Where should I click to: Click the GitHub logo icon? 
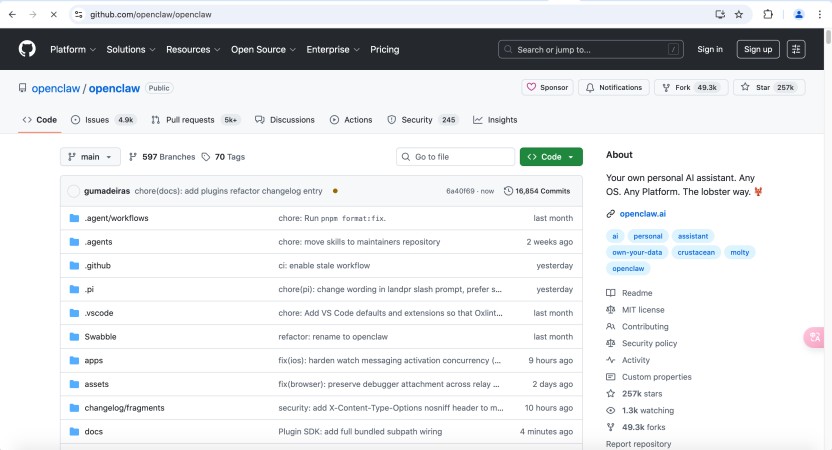(27, 49)
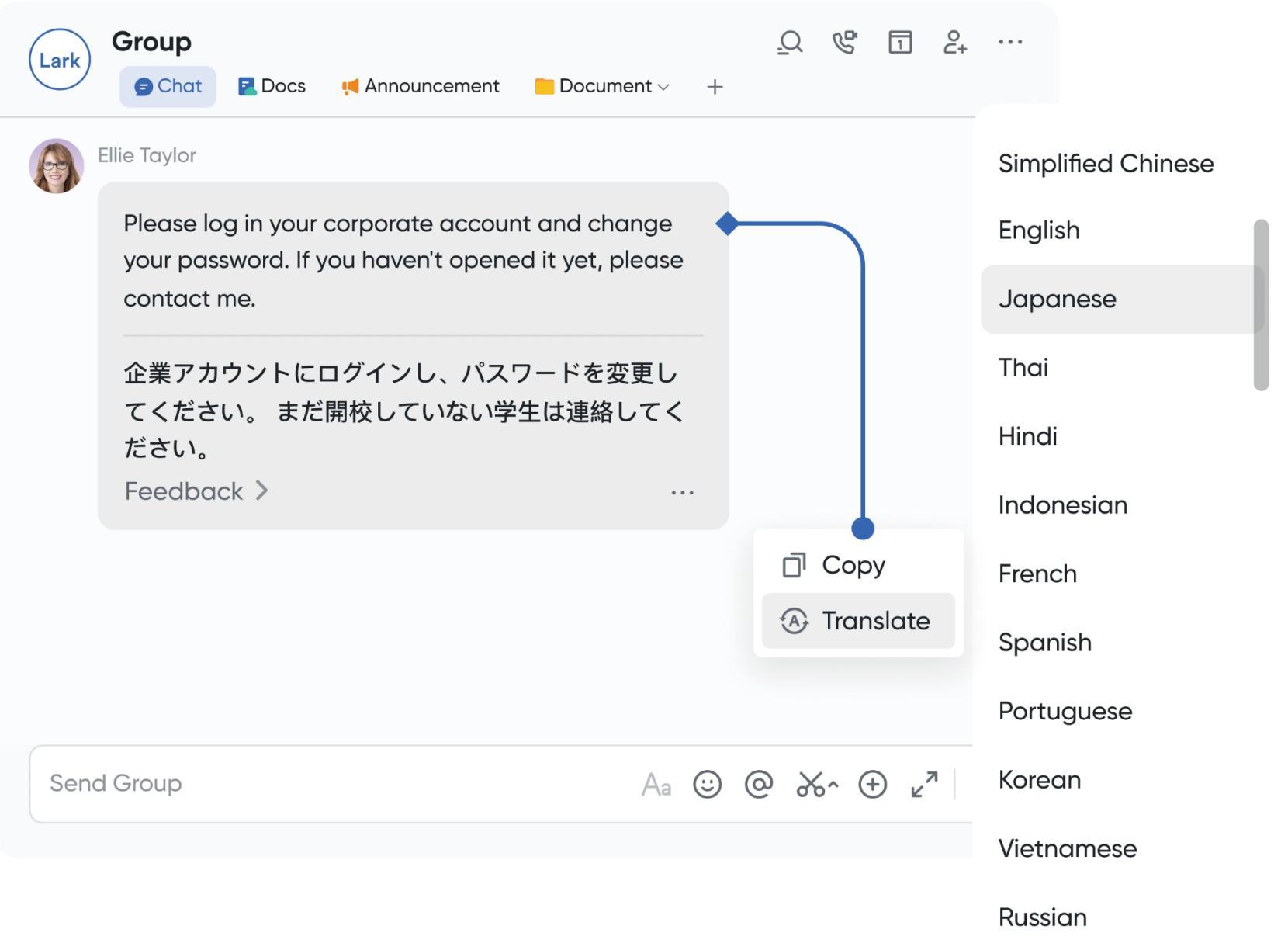Add a member to the group
Screen dimensions: 1288x950
pyautogui.click(x=954, y=43)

- _EXERCISE DESCRIPTION_
Output the records above as a two-column CSV headed text,answer, with one row for each record: its wording under text and its answer under answer, each in a single quoted field with line breaks replaced by spaces. Leave the pictures out.

- _CORRECT RESPONSE_
text,answer
"Where should I click to: Click the GitHub logo icon?","(27, 49) Add a member to the group Screen dimensions: 1288x950 pyautogui.click(x=954, y=43)"